===== Dataset records =====
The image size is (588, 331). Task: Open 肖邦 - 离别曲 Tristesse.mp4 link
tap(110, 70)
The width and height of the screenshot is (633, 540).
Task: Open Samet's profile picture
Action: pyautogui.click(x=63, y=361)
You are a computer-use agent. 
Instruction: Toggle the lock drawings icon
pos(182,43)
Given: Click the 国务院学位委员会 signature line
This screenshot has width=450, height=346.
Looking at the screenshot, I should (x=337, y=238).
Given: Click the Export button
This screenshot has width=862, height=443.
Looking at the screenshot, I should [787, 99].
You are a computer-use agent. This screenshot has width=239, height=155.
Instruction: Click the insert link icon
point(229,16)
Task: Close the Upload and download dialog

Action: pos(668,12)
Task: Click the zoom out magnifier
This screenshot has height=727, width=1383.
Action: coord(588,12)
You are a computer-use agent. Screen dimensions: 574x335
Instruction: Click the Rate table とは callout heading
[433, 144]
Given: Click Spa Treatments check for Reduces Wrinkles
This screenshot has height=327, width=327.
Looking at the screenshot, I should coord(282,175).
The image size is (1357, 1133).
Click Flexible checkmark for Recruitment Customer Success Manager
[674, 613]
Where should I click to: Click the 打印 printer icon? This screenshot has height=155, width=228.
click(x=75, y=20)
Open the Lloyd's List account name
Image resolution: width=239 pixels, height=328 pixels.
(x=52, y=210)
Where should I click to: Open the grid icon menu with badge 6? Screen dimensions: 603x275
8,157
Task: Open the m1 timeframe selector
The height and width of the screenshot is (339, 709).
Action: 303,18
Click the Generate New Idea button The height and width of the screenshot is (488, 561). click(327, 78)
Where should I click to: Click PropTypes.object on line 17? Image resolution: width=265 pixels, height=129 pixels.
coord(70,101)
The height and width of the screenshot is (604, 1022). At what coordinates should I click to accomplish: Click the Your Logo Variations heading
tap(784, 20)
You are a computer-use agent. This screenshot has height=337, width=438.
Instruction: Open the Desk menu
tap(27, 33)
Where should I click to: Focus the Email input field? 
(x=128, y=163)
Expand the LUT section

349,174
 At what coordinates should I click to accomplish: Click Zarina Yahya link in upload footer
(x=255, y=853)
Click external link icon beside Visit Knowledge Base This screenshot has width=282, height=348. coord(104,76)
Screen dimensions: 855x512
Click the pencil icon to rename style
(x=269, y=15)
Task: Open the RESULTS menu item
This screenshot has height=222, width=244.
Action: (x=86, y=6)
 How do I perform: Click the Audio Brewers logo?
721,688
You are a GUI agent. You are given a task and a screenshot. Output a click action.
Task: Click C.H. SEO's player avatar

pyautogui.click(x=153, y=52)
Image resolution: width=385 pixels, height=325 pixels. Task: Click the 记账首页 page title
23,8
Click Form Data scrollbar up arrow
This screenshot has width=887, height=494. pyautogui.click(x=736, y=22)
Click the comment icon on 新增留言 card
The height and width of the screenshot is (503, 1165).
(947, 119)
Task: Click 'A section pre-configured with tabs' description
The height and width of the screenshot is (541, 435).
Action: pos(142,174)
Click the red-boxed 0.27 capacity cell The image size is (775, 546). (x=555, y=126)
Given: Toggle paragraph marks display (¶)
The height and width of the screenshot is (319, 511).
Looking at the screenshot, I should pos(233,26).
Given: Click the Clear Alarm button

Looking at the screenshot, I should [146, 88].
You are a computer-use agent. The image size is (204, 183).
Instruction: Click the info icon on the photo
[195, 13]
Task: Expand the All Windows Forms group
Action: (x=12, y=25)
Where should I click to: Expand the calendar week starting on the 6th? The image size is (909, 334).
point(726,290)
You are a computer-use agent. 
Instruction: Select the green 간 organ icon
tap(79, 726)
=====
For each line of the entries that includes "computer", show that line.

You are a computer-use agent. 
You are a computer-use agent. This screenshot has width=239, height=155.
You are a computer-use agent. Screen dimensions: 574x335
You are a computer-use agent. This screenshot has height=337, width=438.
You are a computer-use agent. The image size is (204, 183).
You are a computer-use agent. 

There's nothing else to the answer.